My buddy and his dad said they saw these guys out there too,but he told me they were doing deer drives in the fuge. Duck hunting sounds more like it cuz he said they didnt have orange on. (not the someone who would deer drive a refuge would bother to wear it) They also told me they called the rap hotline. prolly the same low lifes that would always set up in the fields next to the nelson unit and rain shot down on the people who actually drew it.

P.S. i heard from a reliable second source that they realized they had some extreme vehicle trouble when they got back to the parking lot...


----------



## cheeseandquackers (Jun 20, 2007)

Holy crud! Chad Vines lives!!! where you been all season man? Its been a great season was hopin to see some of those killer pics.

Funny you say that about theyre car trouble, noone would have deserved that karma better!!!


----------



## Chad Vines (Jul 26, 2009)

cheeseandquackers said:


> Holy crud! Chad Vines lives!!! where you been all season man? Its been a great season was hopin to see some of those killer pics.
━━━━
**Objective**.
Write the next part of the forum thread about the hunters on the refuge, starting right after its last line. The entries that follow have nothing to do with the forum thread.

**Listed entries**.
━━━━
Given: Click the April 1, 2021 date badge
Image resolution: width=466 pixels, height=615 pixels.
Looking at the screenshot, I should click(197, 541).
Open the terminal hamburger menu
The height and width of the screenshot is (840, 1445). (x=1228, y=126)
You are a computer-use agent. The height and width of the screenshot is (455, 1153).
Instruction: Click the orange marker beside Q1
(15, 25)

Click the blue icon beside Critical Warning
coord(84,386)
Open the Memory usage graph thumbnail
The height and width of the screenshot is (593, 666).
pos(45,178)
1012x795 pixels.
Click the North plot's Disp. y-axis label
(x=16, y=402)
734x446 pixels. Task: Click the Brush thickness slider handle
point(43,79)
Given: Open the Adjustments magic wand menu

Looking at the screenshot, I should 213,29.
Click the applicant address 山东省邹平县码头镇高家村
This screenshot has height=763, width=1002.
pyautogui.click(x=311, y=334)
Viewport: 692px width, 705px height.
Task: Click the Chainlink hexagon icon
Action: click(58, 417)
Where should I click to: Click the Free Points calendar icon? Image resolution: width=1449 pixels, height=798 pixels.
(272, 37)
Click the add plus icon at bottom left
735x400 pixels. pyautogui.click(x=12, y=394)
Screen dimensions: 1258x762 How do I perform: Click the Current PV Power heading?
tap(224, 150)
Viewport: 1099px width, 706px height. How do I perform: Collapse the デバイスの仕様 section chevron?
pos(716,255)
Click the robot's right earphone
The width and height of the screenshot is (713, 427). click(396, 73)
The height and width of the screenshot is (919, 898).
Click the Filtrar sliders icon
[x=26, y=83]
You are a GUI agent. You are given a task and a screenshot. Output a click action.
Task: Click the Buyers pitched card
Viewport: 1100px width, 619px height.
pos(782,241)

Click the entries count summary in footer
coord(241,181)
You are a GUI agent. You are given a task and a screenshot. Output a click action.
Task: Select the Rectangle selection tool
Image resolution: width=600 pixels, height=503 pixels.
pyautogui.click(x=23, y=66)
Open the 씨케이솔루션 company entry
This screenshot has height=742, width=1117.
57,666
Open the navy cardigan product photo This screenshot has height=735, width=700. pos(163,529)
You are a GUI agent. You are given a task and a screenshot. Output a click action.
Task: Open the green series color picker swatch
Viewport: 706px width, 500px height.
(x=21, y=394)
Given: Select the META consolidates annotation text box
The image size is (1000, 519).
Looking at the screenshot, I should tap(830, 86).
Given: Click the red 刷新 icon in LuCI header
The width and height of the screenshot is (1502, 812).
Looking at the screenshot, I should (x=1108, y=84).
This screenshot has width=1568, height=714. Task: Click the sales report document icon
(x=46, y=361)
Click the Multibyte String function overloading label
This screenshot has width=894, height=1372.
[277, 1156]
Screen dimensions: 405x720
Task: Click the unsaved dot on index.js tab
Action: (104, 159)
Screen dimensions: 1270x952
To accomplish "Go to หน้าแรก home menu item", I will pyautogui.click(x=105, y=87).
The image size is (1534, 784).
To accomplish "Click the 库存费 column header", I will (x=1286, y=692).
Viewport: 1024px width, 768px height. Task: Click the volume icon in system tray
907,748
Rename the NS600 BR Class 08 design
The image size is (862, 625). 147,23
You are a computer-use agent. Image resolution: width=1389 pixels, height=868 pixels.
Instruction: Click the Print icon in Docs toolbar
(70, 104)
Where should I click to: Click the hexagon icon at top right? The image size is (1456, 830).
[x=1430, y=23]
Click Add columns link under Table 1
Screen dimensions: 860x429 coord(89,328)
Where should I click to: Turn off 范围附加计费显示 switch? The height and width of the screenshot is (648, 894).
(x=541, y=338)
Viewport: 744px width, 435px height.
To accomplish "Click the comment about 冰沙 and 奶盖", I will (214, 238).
━━━━
**Answer**.
> 
> Funny you say that about theyre car trouble, noone would have deserved that karma better!!!


lol I've been busy this season,and can count on one hand how many times I been out fowling since opener,and the time that i have been free I dedicated to trying to put an arrow through a whitetail pushing the 200 inch mark this year. I found his one side this past winter,and seen him twice in velvet this year,but he's still winning the hid and seek match. I plan on heading out in the morning,so maybe tomorrow afternoon you'll see some bird pics.


----------



## lonzo (Oct 12, 2010)

its not the seven eleven gang they know the law now i always wondered how come these guys always hunted late past hours and of ***** etc. then i hunted with a few of the gang and was told of the ways ducks are hunted in the mother land witch i never really thought of the place for duck hunting but they do hunt birds there so you get a few fresh boaties thats been hunting ducks there and come here and dont know any rules and try hunting like they always have at night out of sink boxes and even the use vof live dekes of course ive not seen live dekes or sink boxes but sure have seen hours abused hunter education and license purchaseing is failing us guys can buy a license with out proper proof of hunters education i know of these from hearing a few talk about getting a license without education


----------



## cheeseandquackers (Jun 20, 2007)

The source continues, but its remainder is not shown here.